Routines are deeply embedded in us, which is why the circadian rhythm is such a powerful tool for total body health. That said, stressors can throw off our routines, even when we have the best intentions to follow or adjust them. We can plan to go to bed 30 minutes earlier, but sometimes the mind has other plans.
Meditation can be a tool that supports the process of resetting your sleep cycle by helping to calm an overactive mind. By practicing easy meditation techniques, we might become better equipped to relax the mind more regularly and, in turn, relax the body so we can drift off to sleep on a healthy schedule. As we continue the practice of mindfulness and taking quality time for ourselves, our circadian rhythm will follow suit.
Try turning to a guided meditation or breathing exercise. Because meditation is focused on the breath, it’s an option no matter where you are or how much time you have — whether that’s lying in bed or in between meetings. After just two minutes of a breathing exercise, it’s possible to transform your mindset from anxious to balanced. At night, an audio guide like sleepcasts* will take you on a dreamy trip — with visualizations that can drop you into a relaxed state in less than 45 minutes.

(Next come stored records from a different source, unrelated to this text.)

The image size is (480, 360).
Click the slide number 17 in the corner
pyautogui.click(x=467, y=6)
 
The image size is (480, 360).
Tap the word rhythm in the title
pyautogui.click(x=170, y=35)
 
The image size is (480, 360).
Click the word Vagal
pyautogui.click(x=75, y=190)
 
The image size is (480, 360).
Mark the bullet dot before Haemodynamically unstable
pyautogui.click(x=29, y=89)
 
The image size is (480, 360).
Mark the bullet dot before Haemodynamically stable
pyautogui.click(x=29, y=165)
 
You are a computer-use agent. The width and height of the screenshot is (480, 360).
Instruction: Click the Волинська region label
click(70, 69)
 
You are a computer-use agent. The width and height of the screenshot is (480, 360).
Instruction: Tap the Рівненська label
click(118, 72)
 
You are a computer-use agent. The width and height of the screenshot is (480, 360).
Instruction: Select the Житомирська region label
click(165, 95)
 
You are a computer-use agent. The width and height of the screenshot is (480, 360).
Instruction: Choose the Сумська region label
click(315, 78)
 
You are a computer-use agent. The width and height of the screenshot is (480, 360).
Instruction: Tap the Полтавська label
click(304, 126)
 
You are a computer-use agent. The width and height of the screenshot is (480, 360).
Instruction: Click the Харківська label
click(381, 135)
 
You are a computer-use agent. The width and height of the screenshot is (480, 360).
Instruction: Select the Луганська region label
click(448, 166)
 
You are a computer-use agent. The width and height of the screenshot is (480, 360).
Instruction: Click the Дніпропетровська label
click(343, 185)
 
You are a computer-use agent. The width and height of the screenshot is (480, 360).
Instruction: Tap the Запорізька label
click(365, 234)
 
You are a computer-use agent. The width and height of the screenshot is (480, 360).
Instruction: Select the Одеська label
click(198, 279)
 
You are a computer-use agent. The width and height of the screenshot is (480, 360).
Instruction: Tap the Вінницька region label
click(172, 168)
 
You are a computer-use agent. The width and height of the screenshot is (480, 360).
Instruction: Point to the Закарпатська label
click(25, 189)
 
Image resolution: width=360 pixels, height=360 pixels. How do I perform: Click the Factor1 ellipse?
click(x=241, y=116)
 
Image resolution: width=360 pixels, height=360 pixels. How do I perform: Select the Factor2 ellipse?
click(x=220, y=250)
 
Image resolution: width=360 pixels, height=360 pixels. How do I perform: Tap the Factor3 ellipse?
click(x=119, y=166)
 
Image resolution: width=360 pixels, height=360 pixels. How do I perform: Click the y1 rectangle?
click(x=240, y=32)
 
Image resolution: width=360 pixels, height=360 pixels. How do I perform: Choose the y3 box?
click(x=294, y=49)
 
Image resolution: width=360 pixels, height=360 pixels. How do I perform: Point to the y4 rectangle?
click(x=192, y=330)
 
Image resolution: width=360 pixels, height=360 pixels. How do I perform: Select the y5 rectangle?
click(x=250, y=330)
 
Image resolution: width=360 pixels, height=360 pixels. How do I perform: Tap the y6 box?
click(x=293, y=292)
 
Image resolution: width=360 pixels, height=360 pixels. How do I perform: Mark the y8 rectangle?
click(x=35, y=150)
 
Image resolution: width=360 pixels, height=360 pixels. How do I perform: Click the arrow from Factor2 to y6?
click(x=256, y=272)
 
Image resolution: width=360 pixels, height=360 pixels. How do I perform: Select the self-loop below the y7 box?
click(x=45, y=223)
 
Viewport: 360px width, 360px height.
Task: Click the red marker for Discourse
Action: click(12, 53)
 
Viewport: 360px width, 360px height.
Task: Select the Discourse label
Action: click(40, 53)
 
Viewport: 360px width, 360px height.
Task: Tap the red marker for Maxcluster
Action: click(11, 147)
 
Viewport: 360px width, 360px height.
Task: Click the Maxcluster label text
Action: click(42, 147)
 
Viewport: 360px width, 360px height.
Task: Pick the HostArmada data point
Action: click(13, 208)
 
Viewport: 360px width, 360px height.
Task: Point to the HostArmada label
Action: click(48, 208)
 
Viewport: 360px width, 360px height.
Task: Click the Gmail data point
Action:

The benefits of resetting your sleep schedule stretch far and wide, from how productive you are in the daytime to how restful your sleeps are. No matter what your previous routines (or lack thereof) looked like, resetting your body clock is possible for anyone that is willing.
Be patient with yourself and know that the dread associated with the alarm clock in the mornings will eventually pass — so much so, it’s possible that you may not even need an alarm clock down once your body clock is in sync.